If that sounds too good to be true, have a look at the test I’ve performed recently to find out if Localazy AI can handle the context correctly.
💬 FAQs 🔗
Have Chinese LLMs improved since 2025? 🔗
According to research from OpenRouter and Andreessen Horowitz, Chinese open-source models went from roughly 1.2% of global AI usage in late 2024 to nearly 30% by the end of 2025. Their performance has improved significantly. For example, DeepSeek’s V3.2-Speciale model won gold medals in the International Mathematical Olympiad and the International Olympiad in Informatics.
According to BenchLM.ai, the gap between the Chinese model and the global frontier is shrinking. Number one Chinese LLM is DeepSeek V4 Pro (Max), followed by DeepSeek V4 Pro (High) and Kimi K2.6. CAISI Evaluation assessed that DeepSeek V4’s capabilities lag behind the frontier models by about 8 months. This assessment also confirms that DeepSeek V4 is more cost-efficient than other models of similar capability.
Are Chinese AI models as good as Western models for translation? 🔗
Our tests prove that the top Chinese models (especially DeepSeek) are comparable to the Western models when it comes to translation. With the relevant context and precise instructions, these models are able to generate decent results.
Which LLM is best for localizing a mobile app? 🔗
There’s no one-size-fits-all solution. The results will vary depending on the language. According to the findings of the WMT25 General Machine Translation Shared Task, the best system overall was Gemini 2.5 Pro (it ended up in the top cluster in 14 language pairs). Our experiments from the Translation War no. 1 focused on mobile apps showed that DeepSeek is the top model for localizing mobile apps into Polish, and Claude for Croatian.

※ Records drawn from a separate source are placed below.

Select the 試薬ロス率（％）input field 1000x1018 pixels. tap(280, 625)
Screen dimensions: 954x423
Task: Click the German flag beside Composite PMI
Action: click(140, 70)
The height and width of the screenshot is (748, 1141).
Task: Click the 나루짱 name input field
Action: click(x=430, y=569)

The Intento report highlights that it’s the multi-agent workflow that delivers the best results. Bear in mind that top models constantly get new updates, and their results change. What’s the best varies depending on whether you prioritize translation accuracy, brand voice, terminology consistency, creativity, or privacy constraints. Whatever you choose, don’t forget about the human review, as studies show tone, nuance, and cultural fit still need careful oversight.